"The proposal to fold Gesher and not run in the elections is not an option for me," Gesher chairman MK Orly Levy-Abekasis said Thursday in an interview with journalist Uri Misgav at the Haaretz Israel Democracy Conference. "They want to make me irrelevant," she added.
Levy-Abekasis, the daughter of former Israeli foreign minister David Levy, entered the Knesset nine years ago as a member of former Defense Minister Avigdor Liberman’s Yisrael Beytenu party, but left in 2016 when the party joined the Likud-led coalition. She claimed that the party had left behind its social platform when entering the coalition and chose to serve as an independent MK in the opposition instead. She is known for her activism on behalf of children, the elderly and the poor.
"I am certain we will pass," Levy-Abekasis asserted, despite the fact that according to the polls her party will not pass the threshold. "The most recent polls - the important ones - show that we're going to pass," she emphasized.
"I didn't despair even when I was below the threshold. The polls have an Achilles' heel. If we had another way of estimating who would win, we would use it - because according to the polls - [Shimon] Peres would have beaten Bibi," she said.
Levy-Abekasis says that she doesn't have a particular fondness either for [Blue and White chairman Benny] Gantz or Bibi when asked who she would sit with following the elections. "I'm not in anyone's pocket. I would negotiate with both of them and would forge a coalition agreement in which I can maximize my political goals."
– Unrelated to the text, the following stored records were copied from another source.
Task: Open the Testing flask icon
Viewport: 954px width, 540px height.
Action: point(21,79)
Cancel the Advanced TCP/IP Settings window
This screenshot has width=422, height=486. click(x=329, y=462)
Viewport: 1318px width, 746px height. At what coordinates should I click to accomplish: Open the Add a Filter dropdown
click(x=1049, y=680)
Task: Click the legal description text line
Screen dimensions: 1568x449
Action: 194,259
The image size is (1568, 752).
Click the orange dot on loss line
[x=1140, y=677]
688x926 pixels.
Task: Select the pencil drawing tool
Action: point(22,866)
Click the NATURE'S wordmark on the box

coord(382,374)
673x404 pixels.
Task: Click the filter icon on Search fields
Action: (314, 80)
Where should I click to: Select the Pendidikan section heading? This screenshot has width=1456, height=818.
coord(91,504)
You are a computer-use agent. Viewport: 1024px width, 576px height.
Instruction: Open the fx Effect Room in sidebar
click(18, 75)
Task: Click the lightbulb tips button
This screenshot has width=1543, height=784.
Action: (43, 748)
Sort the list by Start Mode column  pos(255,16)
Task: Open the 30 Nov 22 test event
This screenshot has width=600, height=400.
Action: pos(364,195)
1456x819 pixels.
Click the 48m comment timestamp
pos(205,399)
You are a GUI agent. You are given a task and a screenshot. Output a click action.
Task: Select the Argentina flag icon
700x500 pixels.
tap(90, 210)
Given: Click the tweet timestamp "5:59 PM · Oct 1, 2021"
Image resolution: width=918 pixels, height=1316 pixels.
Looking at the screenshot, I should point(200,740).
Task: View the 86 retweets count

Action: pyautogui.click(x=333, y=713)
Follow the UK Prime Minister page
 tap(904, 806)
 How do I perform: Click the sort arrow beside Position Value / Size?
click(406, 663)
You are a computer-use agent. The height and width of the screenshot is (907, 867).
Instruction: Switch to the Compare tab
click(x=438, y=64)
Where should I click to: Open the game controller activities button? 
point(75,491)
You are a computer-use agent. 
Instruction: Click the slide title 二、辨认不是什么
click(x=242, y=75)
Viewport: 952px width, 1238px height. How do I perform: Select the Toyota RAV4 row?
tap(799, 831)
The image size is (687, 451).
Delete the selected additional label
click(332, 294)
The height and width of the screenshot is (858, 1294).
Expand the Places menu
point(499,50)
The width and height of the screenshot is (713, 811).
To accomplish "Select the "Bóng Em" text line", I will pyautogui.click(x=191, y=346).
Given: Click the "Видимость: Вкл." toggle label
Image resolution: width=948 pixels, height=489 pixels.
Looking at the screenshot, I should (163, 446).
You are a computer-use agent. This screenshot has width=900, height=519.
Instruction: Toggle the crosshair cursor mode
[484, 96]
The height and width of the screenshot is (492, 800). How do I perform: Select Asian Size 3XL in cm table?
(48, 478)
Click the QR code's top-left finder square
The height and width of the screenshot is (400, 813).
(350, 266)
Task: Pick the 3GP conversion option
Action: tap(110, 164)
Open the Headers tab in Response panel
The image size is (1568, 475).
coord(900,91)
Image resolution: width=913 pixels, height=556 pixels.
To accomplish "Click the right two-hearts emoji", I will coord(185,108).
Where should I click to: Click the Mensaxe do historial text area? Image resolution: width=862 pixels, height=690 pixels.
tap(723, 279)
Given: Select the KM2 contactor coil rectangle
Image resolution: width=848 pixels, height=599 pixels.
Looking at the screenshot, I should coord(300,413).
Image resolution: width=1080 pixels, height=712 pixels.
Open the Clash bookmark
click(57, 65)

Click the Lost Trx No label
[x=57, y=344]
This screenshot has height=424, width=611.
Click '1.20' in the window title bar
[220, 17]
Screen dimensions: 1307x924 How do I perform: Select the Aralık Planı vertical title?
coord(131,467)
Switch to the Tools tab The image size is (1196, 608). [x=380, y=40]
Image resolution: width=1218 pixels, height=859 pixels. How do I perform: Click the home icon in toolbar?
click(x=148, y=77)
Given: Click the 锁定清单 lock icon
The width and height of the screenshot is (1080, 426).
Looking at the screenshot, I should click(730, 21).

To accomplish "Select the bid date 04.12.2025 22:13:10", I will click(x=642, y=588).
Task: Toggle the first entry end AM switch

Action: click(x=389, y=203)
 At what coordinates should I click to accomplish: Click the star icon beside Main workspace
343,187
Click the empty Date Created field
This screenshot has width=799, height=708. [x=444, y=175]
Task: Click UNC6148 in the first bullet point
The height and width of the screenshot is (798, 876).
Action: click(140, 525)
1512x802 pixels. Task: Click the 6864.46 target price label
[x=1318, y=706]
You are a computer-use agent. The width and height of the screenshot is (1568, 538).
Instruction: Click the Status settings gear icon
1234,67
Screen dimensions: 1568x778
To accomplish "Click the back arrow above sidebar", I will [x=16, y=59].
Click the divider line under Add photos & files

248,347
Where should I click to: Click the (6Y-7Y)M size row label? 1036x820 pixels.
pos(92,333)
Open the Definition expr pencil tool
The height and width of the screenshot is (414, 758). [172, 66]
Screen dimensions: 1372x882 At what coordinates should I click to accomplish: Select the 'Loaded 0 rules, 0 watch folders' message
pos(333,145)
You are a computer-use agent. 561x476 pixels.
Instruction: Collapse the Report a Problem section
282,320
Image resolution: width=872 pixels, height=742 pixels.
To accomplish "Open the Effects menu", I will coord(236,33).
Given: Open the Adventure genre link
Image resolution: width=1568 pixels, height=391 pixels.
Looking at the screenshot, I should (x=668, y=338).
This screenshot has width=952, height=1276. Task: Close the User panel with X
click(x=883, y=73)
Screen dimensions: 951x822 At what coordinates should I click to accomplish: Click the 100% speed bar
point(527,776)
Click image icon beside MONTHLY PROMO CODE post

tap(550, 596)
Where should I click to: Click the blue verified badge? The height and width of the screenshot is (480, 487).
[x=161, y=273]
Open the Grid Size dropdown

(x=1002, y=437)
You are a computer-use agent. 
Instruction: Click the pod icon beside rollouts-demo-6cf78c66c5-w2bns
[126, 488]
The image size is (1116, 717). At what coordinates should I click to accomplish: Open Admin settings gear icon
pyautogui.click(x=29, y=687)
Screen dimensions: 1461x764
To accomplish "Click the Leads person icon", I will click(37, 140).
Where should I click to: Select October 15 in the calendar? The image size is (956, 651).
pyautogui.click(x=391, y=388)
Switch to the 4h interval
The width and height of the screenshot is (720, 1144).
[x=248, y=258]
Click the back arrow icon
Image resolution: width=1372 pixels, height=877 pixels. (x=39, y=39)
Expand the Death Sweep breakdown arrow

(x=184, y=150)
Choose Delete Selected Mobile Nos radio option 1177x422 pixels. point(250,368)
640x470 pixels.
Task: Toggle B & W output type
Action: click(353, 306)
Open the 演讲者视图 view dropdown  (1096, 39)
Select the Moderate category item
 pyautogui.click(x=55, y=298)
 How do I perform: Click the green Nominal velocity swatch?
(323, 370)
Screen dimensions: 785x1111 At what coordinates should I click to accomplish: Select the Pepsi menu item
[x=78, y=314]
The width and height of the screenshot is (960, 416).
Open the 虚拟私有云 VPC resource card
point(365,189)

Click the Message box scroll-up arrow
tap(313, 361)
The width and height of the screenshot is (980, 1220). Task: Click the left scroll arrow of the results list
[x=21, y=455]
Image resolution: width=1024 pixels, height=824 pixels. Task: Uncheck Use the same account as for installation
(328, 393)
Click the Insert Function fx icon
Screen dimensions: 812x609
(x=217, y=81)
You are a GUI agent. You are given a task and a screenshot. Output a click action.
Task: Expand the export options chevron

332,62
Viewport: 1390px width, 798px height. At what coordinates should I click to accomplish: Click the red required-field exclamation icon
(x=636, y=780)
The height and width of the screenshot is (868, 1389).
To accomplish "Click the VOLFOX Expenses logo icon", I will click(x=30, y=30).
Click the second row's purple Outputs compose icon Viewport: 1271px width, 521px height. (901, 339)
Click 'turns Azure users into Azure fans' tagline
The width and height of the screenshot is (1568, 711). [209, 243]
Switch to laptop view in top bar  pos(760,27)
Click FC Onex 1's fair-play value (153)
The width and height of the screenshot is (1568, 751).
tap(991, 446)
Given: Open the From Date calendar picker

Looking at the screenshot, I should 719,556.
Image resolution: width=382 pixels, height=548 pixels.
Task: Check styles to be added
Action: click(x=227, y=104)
The Gesher chairman added that she wouldn't sit in a government headed by someone with a standing indictment. "It doesn't make sense - it's like a free-for-all and I won't be a part of it," she said firmly.
Regarding the "French law" (which would prevent sitting prime ministers from being indicted), Levy-Abekasis said, "There's no such animal. It's a safety net for politicians. Every public official has to be transparent and accountable to the public. I don't want to have any part in the reality of such a law."